Tanpa manusia yang menyebar ke penjuru bumi dan menurunkan populasi megafauna, seluruh planet bisa memiliki beragam spesies seperti ekosistem Serengeti yang berada di Afrika Timur. Faurby mengatakan kepada Live Science, “Secara efektif, dulu ada hewan besar di mana-mana, dan akan ada hewan besar di mana-mana di seluruh dunia tanpa keterlibatan manusia.” Penelitiannya telah mengungkapkan bahwa tanpa dampak buruk dari manusia, Amerika Serikat bagian tengah, dan sebagian Amerika Selatan, akan menjadi tempat paling kaya megafauna di Bumi saat ini.

Tetapi melihat sekilas masa depan yang dibayangkan ini mungkin juga mendorong kita sebagai manusia untuk lebih memperhatikan tindakan untuk mempertahankan dan menyelamatkan bumi.
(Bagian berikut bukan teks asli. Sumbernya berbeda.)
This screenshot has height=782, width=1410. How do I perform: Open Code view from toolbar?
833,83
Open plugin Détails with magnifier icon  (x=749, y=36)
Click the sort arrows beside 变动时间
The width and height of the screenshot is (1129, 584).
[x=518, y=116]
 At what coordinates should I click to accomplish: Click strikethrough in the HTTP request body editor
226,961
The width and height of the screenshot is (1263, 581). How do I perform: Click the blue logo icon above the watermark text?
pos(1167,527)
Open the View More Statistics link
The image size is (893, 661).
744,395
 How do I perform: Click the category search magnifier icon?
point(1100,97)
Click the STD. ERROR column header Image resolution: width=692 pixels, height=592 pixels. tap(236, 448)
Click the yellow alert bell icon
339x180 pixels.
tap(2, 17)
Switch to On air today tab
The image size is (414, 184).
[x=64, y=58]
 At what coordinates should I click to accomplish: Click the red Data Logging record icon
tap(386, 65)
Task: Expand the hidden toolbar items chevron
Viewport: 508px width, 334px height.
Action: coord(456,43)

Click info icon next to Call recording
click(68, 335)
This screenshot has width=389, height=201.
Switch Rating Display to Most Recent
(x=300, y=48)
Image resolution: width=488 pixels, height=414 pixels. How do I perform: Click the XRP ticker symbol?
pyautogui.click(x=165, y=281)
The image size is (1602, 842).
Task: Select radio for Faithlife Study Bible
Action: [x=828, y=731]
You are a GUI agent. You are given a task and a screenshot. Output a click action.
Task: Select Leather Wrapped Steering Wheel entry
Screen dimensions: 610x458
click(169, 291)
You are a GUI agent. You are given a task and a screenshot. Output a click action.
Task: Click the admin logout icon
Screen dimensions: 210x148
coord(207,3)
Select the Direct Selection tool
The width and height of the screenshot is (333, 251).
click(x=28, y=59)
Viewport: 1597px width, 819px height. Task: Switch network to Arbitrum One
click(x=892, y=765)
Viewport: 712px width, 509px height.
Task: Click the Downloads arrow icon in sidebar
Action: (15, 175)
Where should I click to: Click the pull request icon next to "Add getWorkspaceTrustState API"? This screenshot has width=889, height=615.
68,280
Weisman mengatakan, “Saya ingin orang-orang melihat betapa indahnya alam yang asri seperti dahulu, dan bahkan menyembuhkan banyak luka yang kita telah perbuat di planet ini”. Tanpa manusia, alam bisa menyembuhkan dirinya secara alami. Seperti 35.000 tanaman kecil bisa menyingkirkan timbal di tanah sisa dari industri infrastruktur. Kurang lebih akan memakan waktu 65.000 tahun lamanya untuk mengembalikan oksigen yang jernih seperti dahulu sebelum manusia ada. Dilansir dari Tedx, “Manusia tidak akan disini selamanya. Tetapi dengan memperhatikan dunia tanpa kita, mungkin kita akan belajar lebih banyak tentang dunia dan bumi yang kita tinggali saat ini”.
Penulis: Firas Zakir
Referensi Artikel:
Apa yang Terjadi pada Bumi jika Manusia Punah?. 2020. kompas.com. Accessed April, 19 2021, from https://www.kompas.com/sains/read/2020/08/17/190200023/apa-yang-terjadi-pada-bumi-jika-manusia-punah-?page=all.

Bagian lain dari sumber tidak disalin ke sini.